A very frustrating viewing experience, What We Become is a virus/zombie movie that ends up bringing so little new to the table (if anything) that it ends up being ultimately pointless, even if it's well put together.
There's been some kind of viral outbreak, with details relayed via news updates. That's the start of the trouble, and it's not long until soldiers in protective clothing are checking over homes and insisting that people stay where they are. One family (father, mother, teenage son, and younger daughter) initially trust that everything will work out, but that trust is harder to hold onto as the situation grows increasingly perilous, and the need to survive outweighs the need to behave in the normal ways they used to.

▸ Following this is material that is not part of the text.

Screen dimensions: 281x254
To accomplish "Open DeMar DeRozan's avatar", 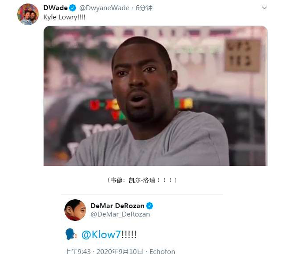I will pyautogui.click(x=75, y=210).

Written and directed by Bo Mikkelson, his debut feature film after working away on numerous shorts and one documentary over the years, I'm not sure what I dislike most about What We Become. It's either the fact that it adds nothing new to the multitude of virus/zombie movies we've seen before, or the fact that it thinks that won't be a problem because it's attempting to mix standard genre moments with more thoughtful ruminations on humanity and the lengths people will go to in order to keep their loved ones, and themselves, safe from harm. I say "attempting to mix" those things because it doesn't succeed, any potential points of interest being undermined by the fact that a number of main characters seem to be working through a checklist entitled "Things Not To Do In The Event Of A Viral Epidemic." Sneaking out of your home, not informing others of the full severity of the situation, taking in others who may or may not be infected, throwing a spanner in the works that leads to a much more difficult situation for the military to contain, I could go on. If you've ever watched this kind of film and seen the young child obliviously wander into danger or the elderly relative slowly but surely succumb to illness then you'll find nothing surprising here.
Points are gained for the level of competence throughout. Every main plot beat may have been done before but at least they're done well, on the technical side of things. You can always see what's going on and the infrequent special effects are very good, which is always a relief when you've sat through as many of these types of movies as most horror fans have.
The cast all do decent work. Troels Lyby is the standout, playing the father trying his best to keep his family safe, but Mille Dinesen and Benjamin Engell are both very good (as, respectively, the mother and the teenage son), and Marie Boda also does well, playing a young woman who Engell would like to get to know better.
Despite the majority of this review sounding very negative, I can't say that What We Become is a BAD movie. It's just a surprisingly bad, and cliché-ridden, script. That's something that the film cannot overcome, despite the solid performances and technical aptitude.